* _PAGE EXCERPT_
· · ·
South Korean singer (born 1988)

Dong Young-bae (born May 18, 1988), better known by his stage name Taeyang or SOL (Note: Only used in Japan.), is a South Korean singer and songwriter. He made his debut in 2006 as a member of the South Korean boy band BigBang. Following the release of several albums and extended plays with his group, Taeyang pursued a solo career in 2008, releasing his first extended play, Hot. The EP was acclaimed by critics and went to win the award for Best R&B & Soul Album at the 6th Korean Music Awards. Hot was followed by his first full-length studio album Solar (2010), which was released in July 2010 and peaked atop the Gaon Album Chart.

Taeyang's second studio album Rise (2014) peaked at number 112 on the US Billboard 200, becoming the highest ranking album by a Korean soloist in the chart, while its lead single, "Eyes, Nose, Lips", peaked at number one on the Billboard K-pop Hot 100. "Eyes, Nose, Lips" was one of the most popular songs in South Korea during 2014 and was awarded Song of the Year at the MAMA Awards, Melon Music Awards and Golden Disc Awards. His third studio album, White Night, released in 2017, debuted at number one on the Billboards World Digital Albums and remained atop for two weeks, making Taeyang the second solo K-pop artist to have an album do so. Taeyang's vocal skills have been admired by music critics and he is regarded as one of the best vocalists in South Korea.

==Career==
===2006–2008: Early beginnings and debut with Big Bang===
 Born and raised in Uijeongbu, South Korea, Dong Young-bae's first contact with music was playing the piano, where he enjoyed classical music composed by Ludwig van Beethoven and Franz Schubert. When his family began struggling financially, Dong felt the need to find a job to help support them at a young age. In sixth grade, he auditioned and won the part of "mini Sean" in Jinusean's music video "A-yo", where he was introduced to and became fascinated with hip hop music. On the occasion, Dong met Yang Hyun-suk CEO of the record label YG Entertainment and begged him for a chance to become a singer. As he got no answer, he went to his office personally to achieve his intention. Yang gave him the opportunity to audition, where he was successful, and accepted by the record label as a trainee. He met fellow trainee and future bandmate Kwon Ji-yong in. Youngbae spent the first few years as a trainee cleaning the studio for the other artists in the company and fetching them water bottles during dance practices, later admitting that current artists at the time weren't friendly towards him or Jiyong. In 2003, Youngbae provided the rap verse in singer Wheesung's single "Player" on the latter's second album.
· · ·
* _INFORMATION PROVIDED_
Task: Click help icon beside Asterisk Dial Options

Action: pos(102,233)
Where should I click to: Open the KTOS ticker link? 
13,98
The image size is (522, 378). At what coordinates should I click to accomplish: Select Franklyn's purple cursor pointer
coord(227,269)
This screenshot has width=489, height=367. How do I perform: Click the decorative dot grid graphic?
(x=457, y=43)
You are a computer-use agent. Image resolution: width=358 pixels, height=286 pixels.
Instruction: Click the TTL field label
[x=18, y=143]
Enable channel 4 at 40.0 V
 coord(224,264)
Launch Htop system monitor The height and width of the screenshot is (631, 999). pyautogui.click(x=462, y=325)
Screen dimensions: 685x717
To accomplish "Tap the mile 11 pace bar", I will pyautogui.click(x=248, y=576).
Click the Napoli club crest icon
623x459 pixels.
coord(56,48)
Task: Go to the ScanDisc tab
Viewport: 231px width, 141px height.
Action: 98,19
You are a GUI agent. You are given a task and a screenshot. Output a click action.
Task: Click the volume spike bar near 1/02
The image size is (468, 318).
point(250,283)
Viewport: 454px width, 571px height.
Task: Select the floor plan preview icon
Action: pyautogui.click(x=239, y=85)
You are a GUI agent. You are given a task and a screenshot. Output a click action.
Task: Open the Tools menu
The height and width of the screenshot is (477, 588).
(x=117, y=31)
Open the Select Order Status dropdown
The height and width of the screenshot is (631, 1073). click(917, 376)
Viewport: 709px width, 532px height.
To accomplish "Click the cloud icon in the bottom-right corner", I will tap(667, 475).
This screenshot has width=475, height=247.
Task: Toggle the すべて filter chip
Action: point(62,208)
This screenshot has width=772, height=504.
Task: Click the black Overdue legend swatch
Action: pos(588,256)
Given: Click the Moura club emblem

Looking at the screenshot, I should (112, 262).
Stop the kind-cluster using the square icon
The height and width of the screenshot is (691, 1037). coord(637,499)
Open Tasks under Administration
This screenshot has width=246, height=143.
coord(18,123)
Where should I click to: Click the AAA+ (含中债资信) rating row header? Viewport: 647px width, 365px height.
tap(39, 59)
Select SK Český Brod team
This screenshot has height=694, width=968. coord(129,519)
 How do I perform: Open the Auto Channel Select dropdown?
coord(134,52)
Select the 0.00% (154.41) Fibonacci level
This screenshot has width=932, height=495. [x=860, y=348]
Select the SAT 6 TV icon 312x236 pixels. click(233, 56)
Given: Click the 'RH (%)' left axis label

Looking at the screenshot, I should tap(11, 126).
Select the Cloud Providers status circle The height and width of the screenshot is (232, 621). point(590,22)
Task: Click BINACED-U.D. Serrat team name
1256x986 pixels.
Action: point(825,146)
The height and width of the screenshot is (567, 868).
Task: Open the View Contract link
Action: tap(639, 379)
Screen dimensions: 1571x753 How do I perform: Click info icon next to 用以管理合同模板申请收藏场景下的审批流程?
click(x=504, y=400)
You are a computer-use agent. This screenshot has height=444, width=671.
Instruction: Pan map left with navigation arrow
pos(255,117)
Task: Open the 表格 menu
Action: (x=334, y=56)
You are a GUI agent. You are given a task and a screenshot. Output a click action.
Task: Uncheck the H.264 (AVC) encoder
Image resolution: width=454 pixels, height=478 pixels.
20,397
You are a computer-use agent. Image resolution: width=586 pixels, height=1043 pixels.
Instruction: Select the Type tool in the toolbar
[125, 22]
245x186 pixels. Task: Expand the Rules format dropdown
· · ·
* _PROBLEMS TO WORK ON_
1. According to the Taeyang text, which award did his extended play Hot win at the 6th Korean Music Awards?
2. Repeat the part of the Taeyang text between "Taeyang's second studio" and "in South Korea.", inclusive.
3. Rewrite the paragraph of the Taeyang text that begins "Taeyang's second studio album Rise" as a short bulleted list that keeps its main facts.
Rely only on the text about Taeyang for what comes next.

* _WRITTEN RESPONSES_
1. Best R&B & Soul Album

2.
Taeyang's second studio album Rise (2014) peaked at number 112 on the US Billboard 200, becoming the highest ranking album by a Korean soloist in the chart, while its lead single, "Eyes, Nose, Lips", peaked at number one on the Billboard K-pop Hot 100. "Eyes, Nose, Lips" was one of the most popular songs in South Korea during 2014 and was awarded Song of the Year at the MAMA Awards, Melon Music Awards and Golden Disc Awards. His third studio album, White Night, released in 2017, debuted at number one on the Billboards World Digital Albums and remained atop for two weeks, making Taeyang the second solo K-pop artist to have an album do so. Taeyang's vocal skills have been admired by music critics and he is regarded as one of the best vocalists in South Korea.

3.
- Rise (2014), his second studio album, peaked at number 112 on the US Billboard 200, the highest ranking for an album by a Korean soloist on that chart.
- Its lead single, "Eyes, Nose, Lips", reached number one on the Billboard K-pop Hot 100.
- "Eyes, Nose, Lips" was one of the most popular songs in South Korea in 2014. It won Song of the Year at the MAMA Awards, Melon Music Awards and Golden Disc Awards.
- White Night (2017), his third studio album, debuted at number one on the World Digital Albums chart and stayed there for two weeks. This made him the second solo K-pop artist to have an album do so.
- Music critics have admired his vocal skills, and he is regarded as one of the best vocalists in South Korea.